International audience; OBJECTIVE: To investigate whether mature human articular chondrocytes (AC) exhibit an antiproliferative effect on activated peripheral blood mononuclear cells (PBMC) and to compare this effect with other cells of mesenchymal origin. METHODS: AC from healthy cadaveric cartilage were grown for different passages, in the absence (control) or presence of factors enhancing cell de-differentiation (transforming growth factor (TGF)beta1, fibroblast growth factor (FGF)-2, and platelet derived growth factor (PDGF)bb-TFP medium).

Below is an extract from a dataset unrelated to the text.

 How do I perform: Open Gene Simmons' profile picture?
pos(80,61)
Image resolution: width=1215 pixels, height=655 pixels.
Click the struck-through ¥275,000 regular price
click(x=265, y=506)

Cell ability to suppress PBMC proliferation driven by anti-CD3 antibody was measured by tritiated thymidine uptake following incubation for 48 h at different PBMC:AC ratios and expressed as percent of residual proliferation (RP). AC antiproliferative effect was compared to that of control dermal fibroblasts (DF) and bone marrow stromal cells (BMSC). RESULTS: AC exhibited a cell number-dependent antiproliferative effect. The strongest effect (up to 2% RP) was measured using the least expanded AC cultures. The use of TFP medium for AC expansion resulted in a significantly lower antiproliferative effect, in the range of that induced by BMSC (up to 18% RP). Also DF induced a marked antiproliferative effect (up to 11% RP). CONCLUSION: We report for the first time that human AC have a marked antiproliferative effect on anti-CD3 stimulated PBMC, which is reduced upon culture in medium-inducing extensive cell de-differentiation. These results reflect the immunosuppressive properties observed for other different mesenchymal cell types and raise the question of a potential common physiological role in local tissue protection.